Eu apenas sei que, assim como tudo o que te compõe, essa estrada que me destina à rua Amélia se tornou uma nuvem perdida em meio à minha memória, dissipando-se aos poucos enquanto reaprendo os detalhes das calçadas, enquanto pareço reconhecer alguns tijolos agora menos alaranjados por consequência do tempo, enquanto minhas retinas são tomadas pelos jogos de cores das casas, embora a presença do escuro não me conceda vê-las no estado real de suas tonalidades. E você não está aqui para que eu reaprenda os seus gostos, ou talvez a forma com que vê o mundo com outros olhos; se ainda prefere chá à café, ou se sua estação favorita continua sendo o outono. Gostaria que soubesse que desde a sua partida, não há um dia em que eu não rogue pela chance de dizer o quanto você fica lindo contrastado a paleta dessa estação que nos presenteia um mar de pigmentos vermelhos, amarelos e castanhos.
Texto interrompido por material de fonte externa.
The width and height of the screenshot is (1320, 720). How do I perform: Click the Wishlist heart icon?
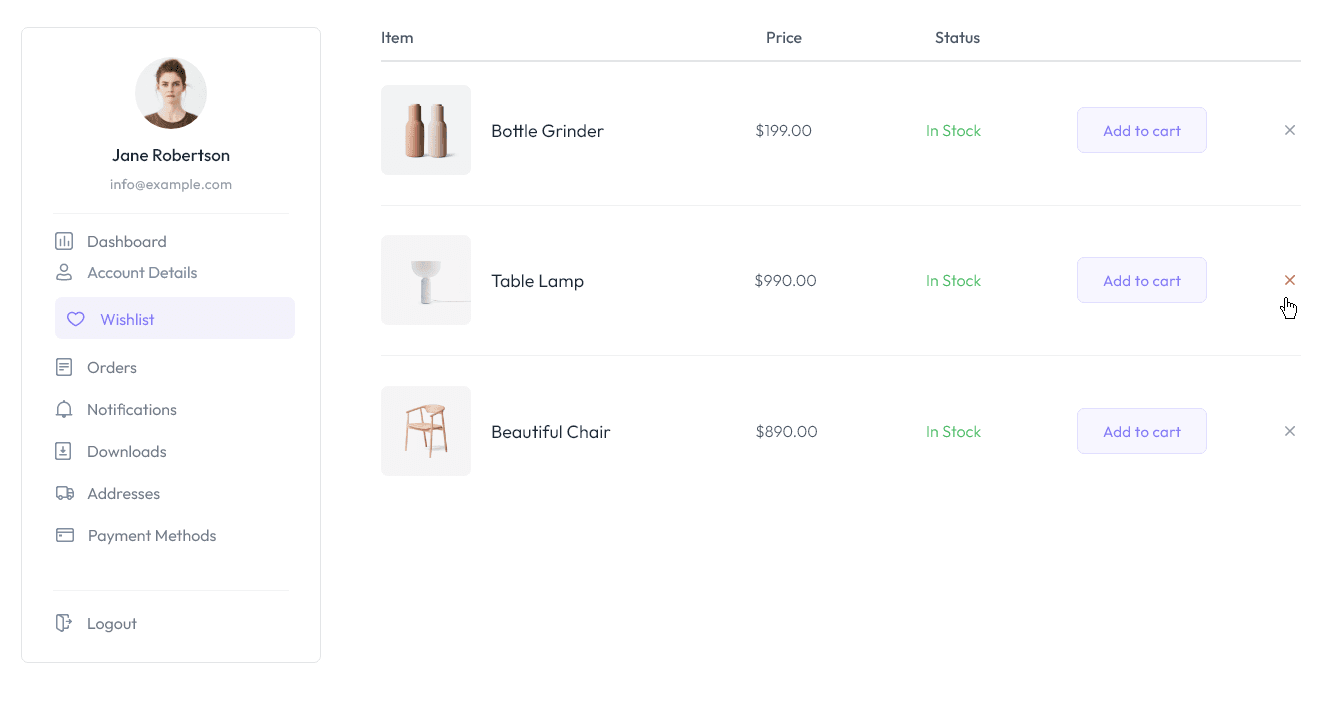tap(75, 319)
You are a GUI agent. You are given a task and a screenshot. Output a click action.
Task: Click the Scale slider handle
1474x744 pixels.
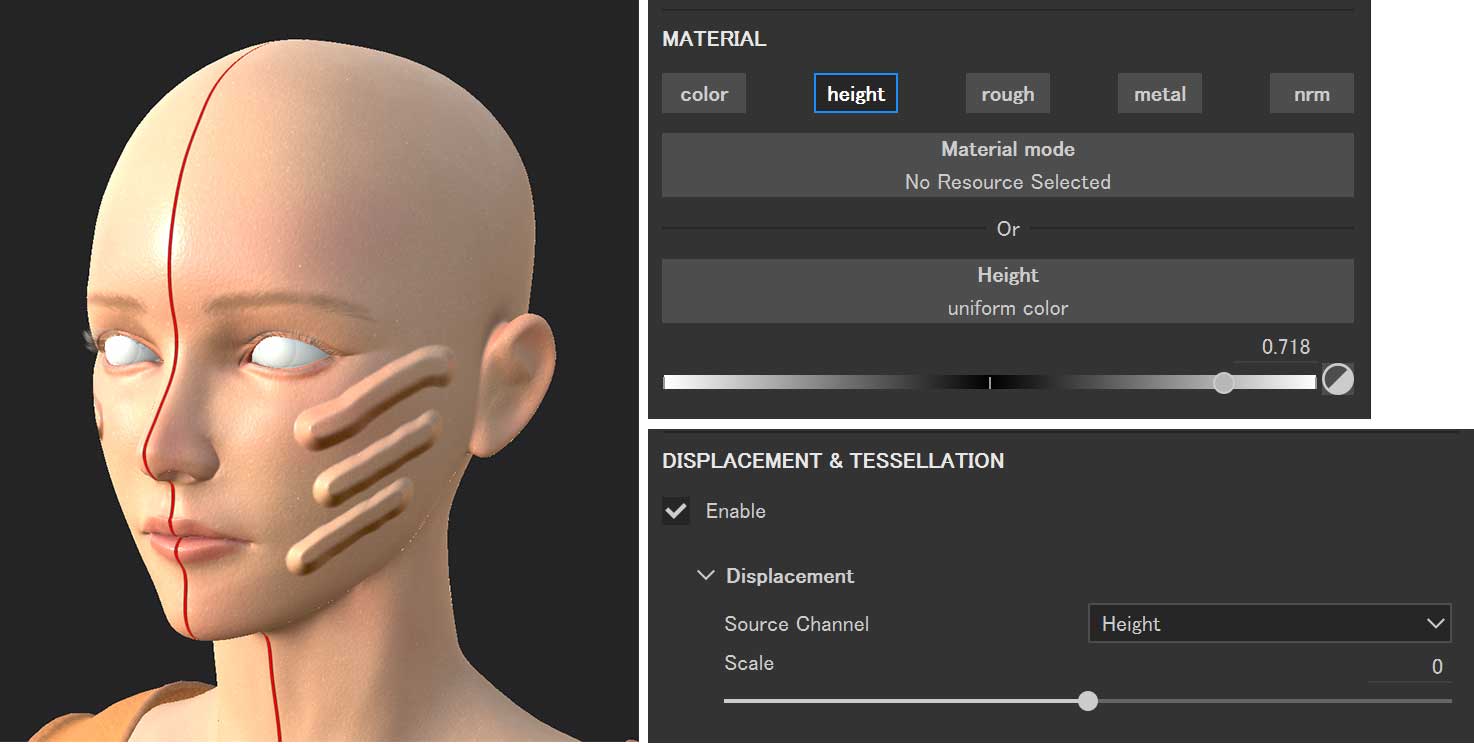click(1087, 701)
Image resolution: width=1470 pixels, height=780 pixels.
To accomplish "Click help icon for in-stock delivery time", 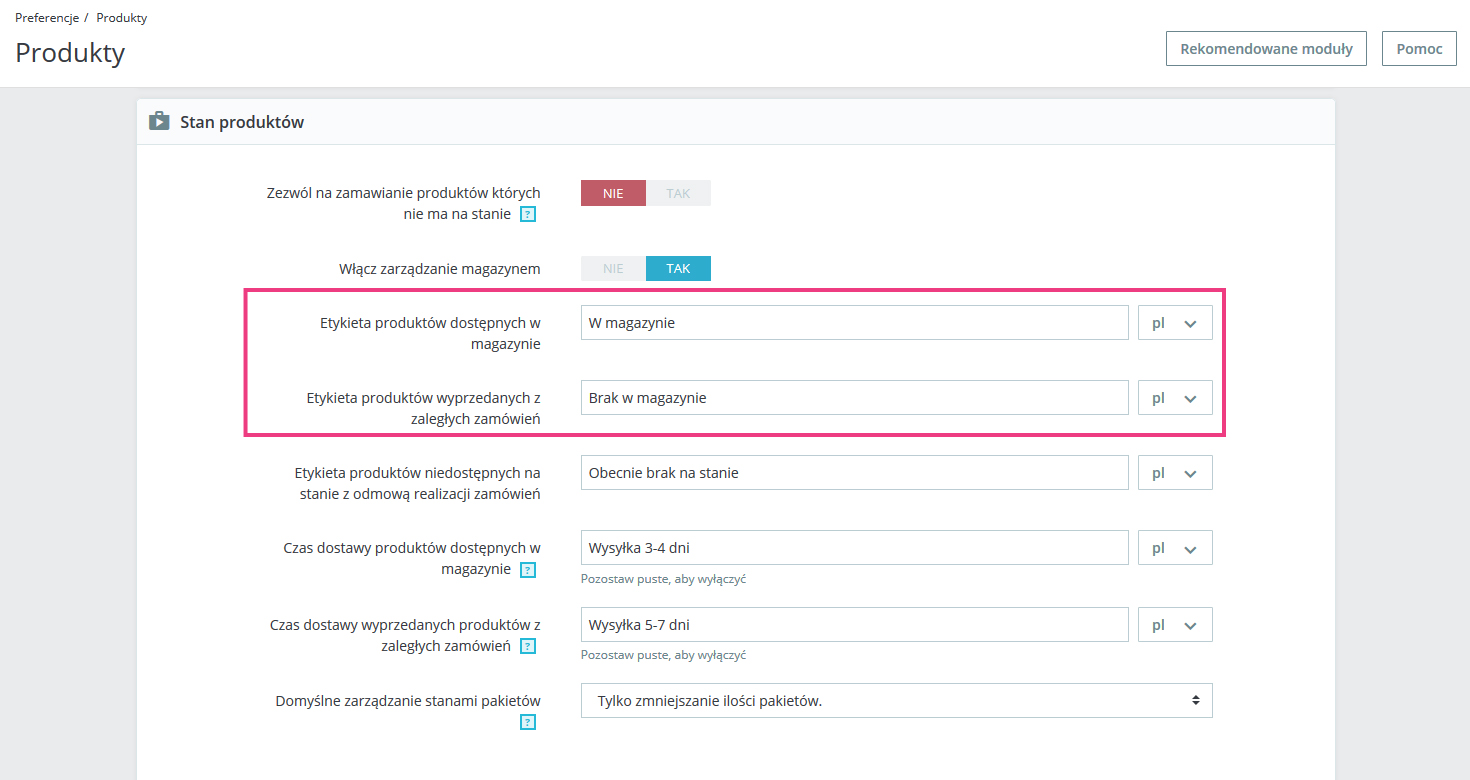I will coord(528,570).
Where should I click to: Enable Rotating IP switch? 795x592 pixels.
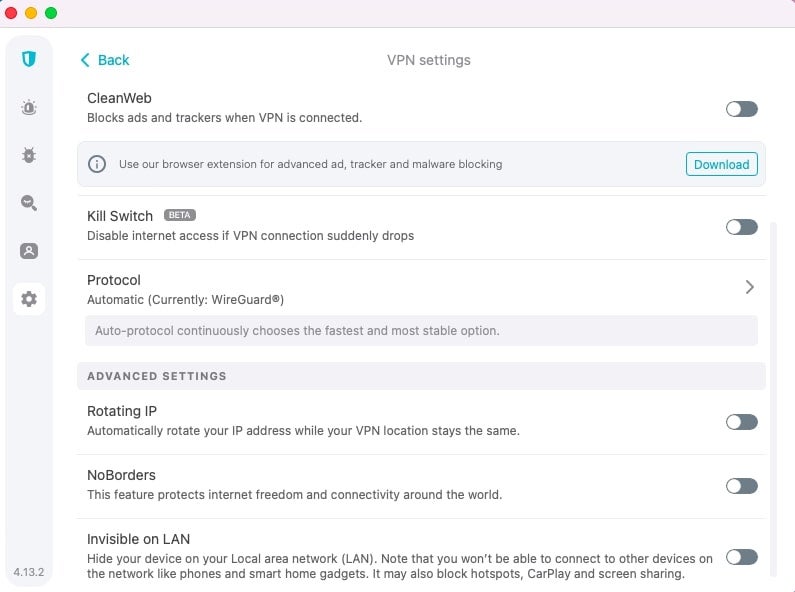tap(741, 422)
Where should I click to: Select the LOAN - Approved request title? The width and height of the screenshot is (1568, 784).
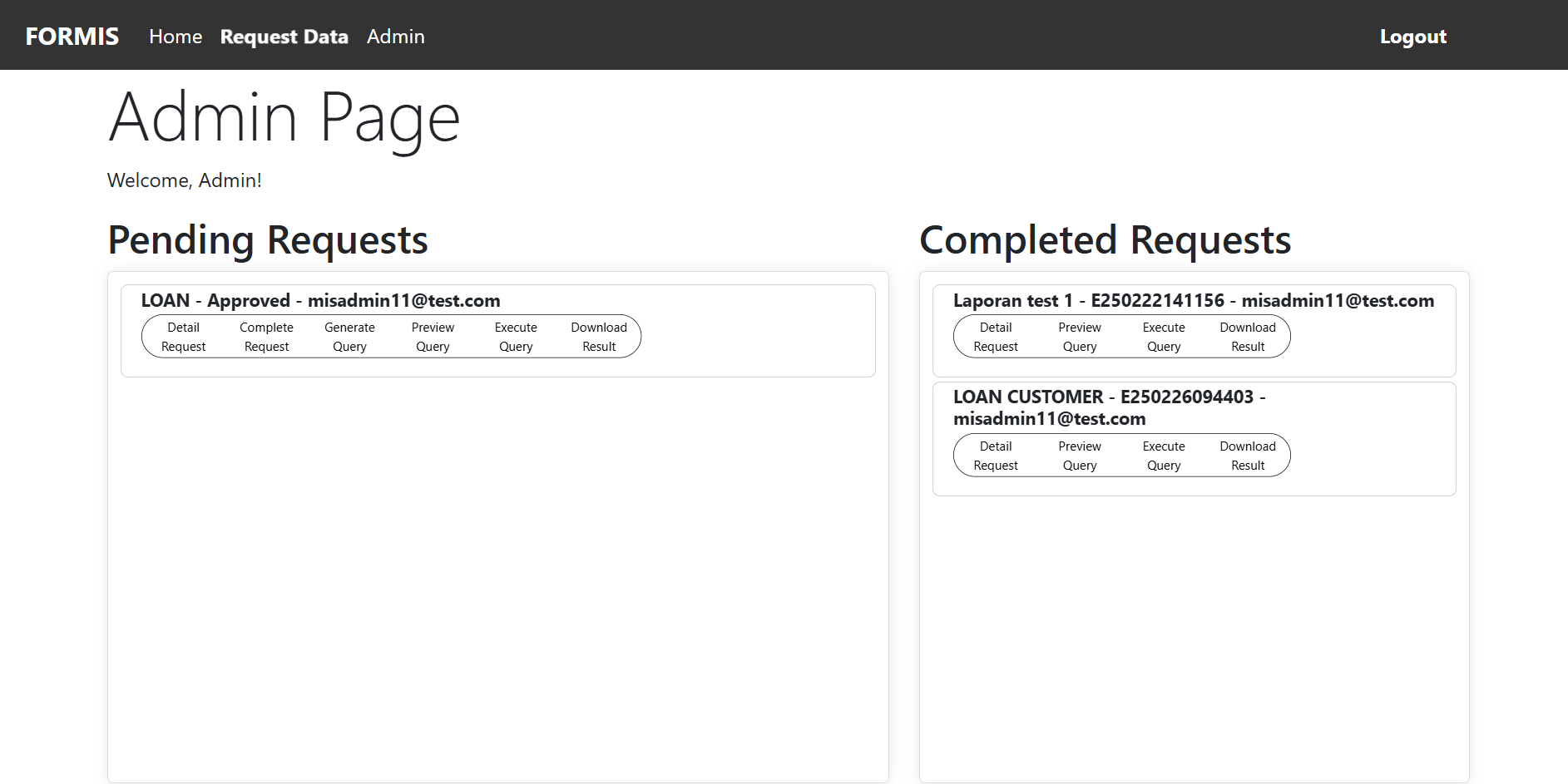pyautogui.click(x=320, y=300)
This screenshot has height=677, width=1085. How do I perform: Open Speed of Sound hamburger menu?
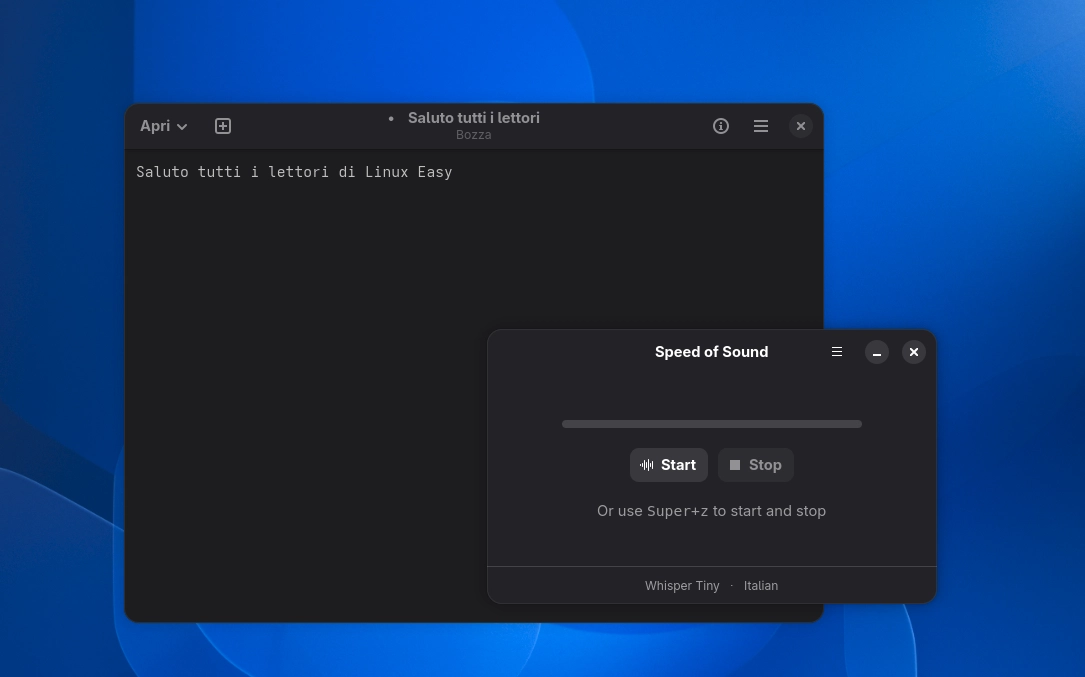click(x=837, y=352)
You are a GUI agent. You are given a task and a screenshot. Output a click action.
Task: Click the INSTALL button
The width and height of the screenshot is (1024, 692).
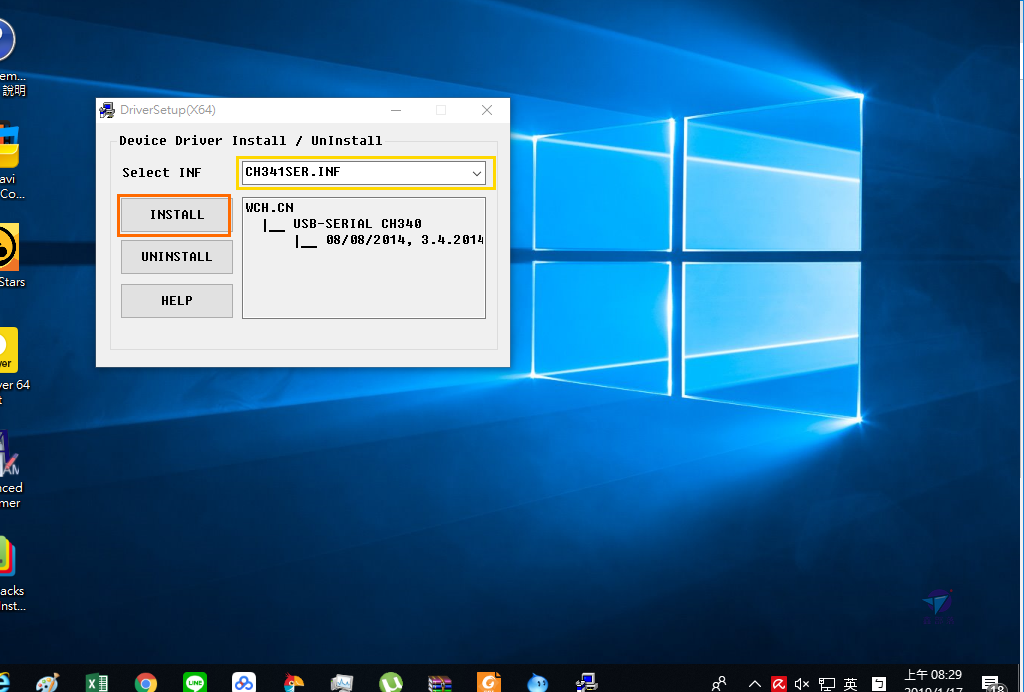176,215
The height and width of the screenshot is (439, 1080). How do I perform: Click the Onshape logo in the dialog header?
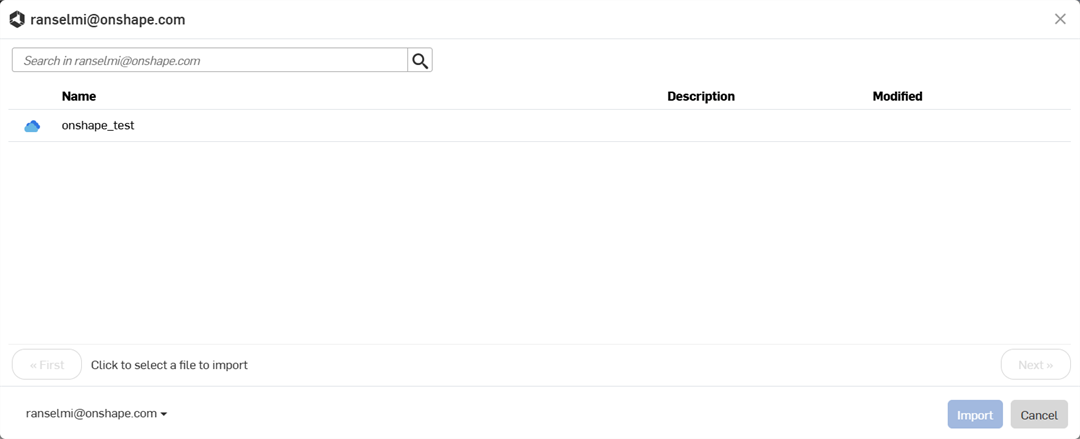(x=17, y=19)
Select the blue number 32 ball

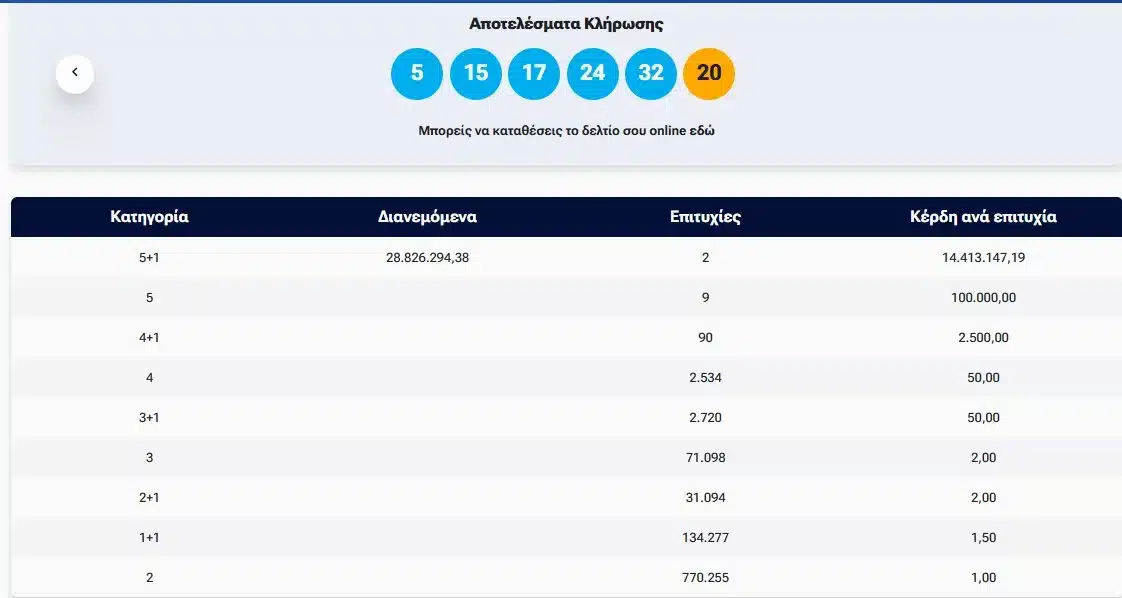click(x=651, y=74)
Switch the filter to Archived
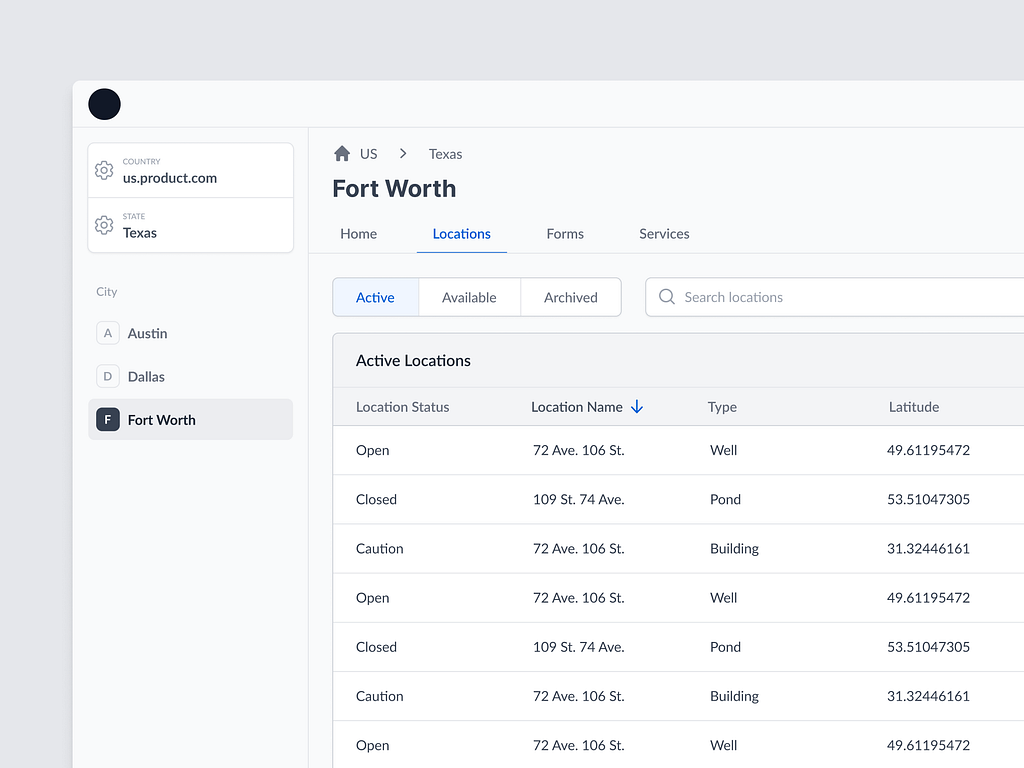The height and width of the screenshot is (768, 1024). click(570, 297)
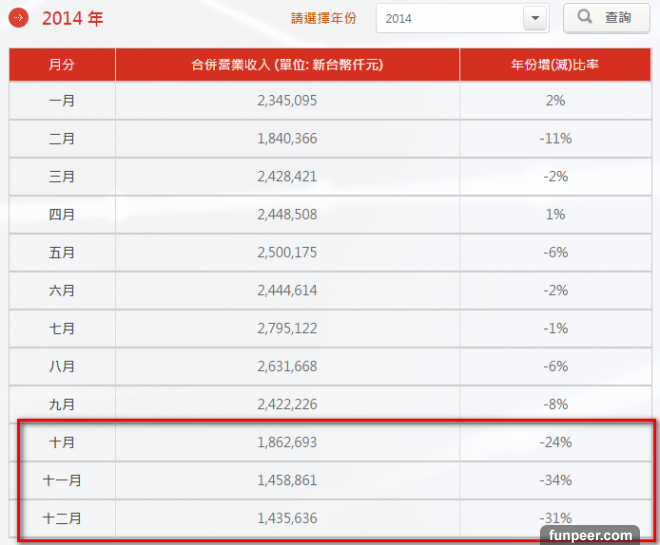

Elas combinam com os seus olhos, e não há nada no mundo que me cative mais do que a ingenuidade que mora em cada parte significativa deles.

Os meus, embora lutem para permanecer secos agora, ainda choram em demasia, e faz arder as bordas ao passo em que a sensação quente da primeira lágrima transluzente deslizando minha bochecha, também soa como um aviso de paz que dá sentido à sua existência em algum lugar no mundo no qual eu não conheço. E só agora entendo o motivo que me fez caminhar até aqui, e a paz e força que me abraçam para que eu permaneça de pé, frente a esse jardim; o motivo que me faz observar a diversidade das formas e colorações das flores sendo purificadas com o frescor do orvalho, me dando a chance de enxergar o seu nome sendo banhado com as mesmas porções de toques ternos que, ao mesmo tempo, reativam lembranças da nossa juventude.

Sinto como se meu coração fosse perfurado pelos espinhos e ao mesmo tempo libertasse o aroma doce dentro desse adeus que ainda mora aqui. E por essa razão, involuntariamente, me flexiono e me ponho de joelhos em meio a esse jardim, contente pela lembrança; e estendo a mão para resgatar a única flor caída na vastidão da grama macia.

"Rosa branca, Rosa branca. Por que ele não está aqui?"

Seguro-a em meu peito, enquanto a lua é a única testemunha à registrar o momento singelo no qual os meus olhos batizam-na com a sinceridade do meu amor, detalhando em pensamentos cada parte dos seus traços, prometendo jamais esquecê-los, ainda que o tempo me faça esquecer quem eu sou. Meu coração queima e arde, enquanto sussurro bem baixinho a delicadeza do seu nome, para que permeie cada uma dessas pétalas, na esperança de que voem até você e te purifique também. E te levam a certeza - a mesma que tenho - de que ainda há linhas sobre nós a serem escritas por alguém.